What you return must match the material exactly, with every line present.

Data shown =>
---

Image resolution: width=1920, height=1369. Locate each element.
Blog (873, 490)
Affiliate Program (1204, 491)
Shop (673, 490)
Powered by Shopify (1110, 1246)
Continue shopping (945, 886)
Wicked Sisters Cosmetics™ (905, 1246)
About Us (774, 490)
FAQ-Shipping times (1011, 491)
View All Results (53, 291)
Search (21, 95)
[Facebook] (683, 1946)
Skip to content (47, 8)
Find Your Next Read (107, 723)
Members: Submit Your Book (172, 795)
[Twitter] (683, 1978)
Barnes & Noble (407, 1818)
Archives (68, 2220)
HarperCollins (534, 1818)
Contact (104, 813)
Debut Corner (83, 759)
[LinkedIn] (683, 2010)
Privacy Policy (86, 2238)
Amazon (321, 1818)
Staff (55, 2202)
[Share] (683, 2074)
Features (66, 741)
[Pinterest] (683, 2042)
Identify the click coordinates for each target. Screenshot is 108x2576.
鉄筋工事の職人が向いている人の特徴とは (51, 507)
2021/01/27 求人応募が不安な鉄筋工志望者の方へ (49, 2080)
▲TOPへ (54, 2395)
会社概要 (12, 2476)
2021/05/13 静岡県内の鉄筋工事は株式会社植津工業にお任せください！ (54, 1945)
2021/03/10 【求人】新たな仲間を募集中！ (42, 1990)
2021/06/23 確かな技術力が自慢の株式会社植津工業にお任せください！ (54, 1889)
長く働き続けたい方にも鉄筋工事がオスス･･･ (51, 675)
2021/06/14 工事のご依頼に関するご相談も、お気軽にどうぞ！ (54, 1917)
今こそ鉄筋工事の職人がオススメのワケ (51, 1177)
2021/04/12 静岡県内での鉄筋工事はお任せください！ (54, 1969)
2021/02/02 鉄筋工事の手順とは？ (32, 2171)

---

Answer section =>
Image resolution: width=1920, height=1369. Locate each element.
Blog (873, 490)
Affiliate Program (1204, 491)
Shop (673, 490)
Powered by Shopify (1110, 1246)
Continue shopping (945, 886)
Wicked Sisters Cosmetics™ (905, 1246)
About Us (774, 490)
FAQ-Shipping times (1011, 491)
View All Results (53, 291)
Search (21, 95)
[Facebook] (683, 1946)
Skip to content (47, 8)
Find Your Next Read (107, 723)
Members: Submit Your Book (172, 795)
[Twitter] (683, 1978)
Barnes & Noble (407, 1818)
Archives (68, 2220)
HarperCollins (534, 1818)
Contact (104, 813)
Debut Corner (83, 759)
[LinkedIn] (683, 2010)
Privacy Policy (86, 2238)
Amazon (321, 1818)
Staff (55, 2202)
[Share] (683, 2074)
Features (66, 741)
[Pinterest] (683, 2042)
Identify the click coordinates for each target. Screenshot is 108x2576.
鉄筋工事の職人が向いている人の特徴とは (51, 507)
2021/01/27 求人応募が不安な鉄筋工志望者の方へ (49, 2080)
▲TOPへ (54, 2395)
会社概要 (12, 2476)
2021/05/13 静岡県内の鉄筋工事は株式会社植津工業にお任せください！ (54, 1945)
2021/03/10 【求人】新たな仲間を募集中！ (42, 1990)
2021/06/23 確かな技術力が自慢の株式会社植津工業にお任せください！ (54, 1889)
長く働き続けたい方にも鉄筋工事がオスス･･･ (51, 675)
2021/06/14 工事のご依頼に関するご相談も、お気軽にどうぞ！ (54, 1917)
今こそ鉄筋工事の職人がオススメのワケ (51, 1177)
2021/04/12 静岡県内での鉄筋工事はお任せください！ (54, 1969)
2021/02/02 鉄筋工事の手順とは？ (32, 2171)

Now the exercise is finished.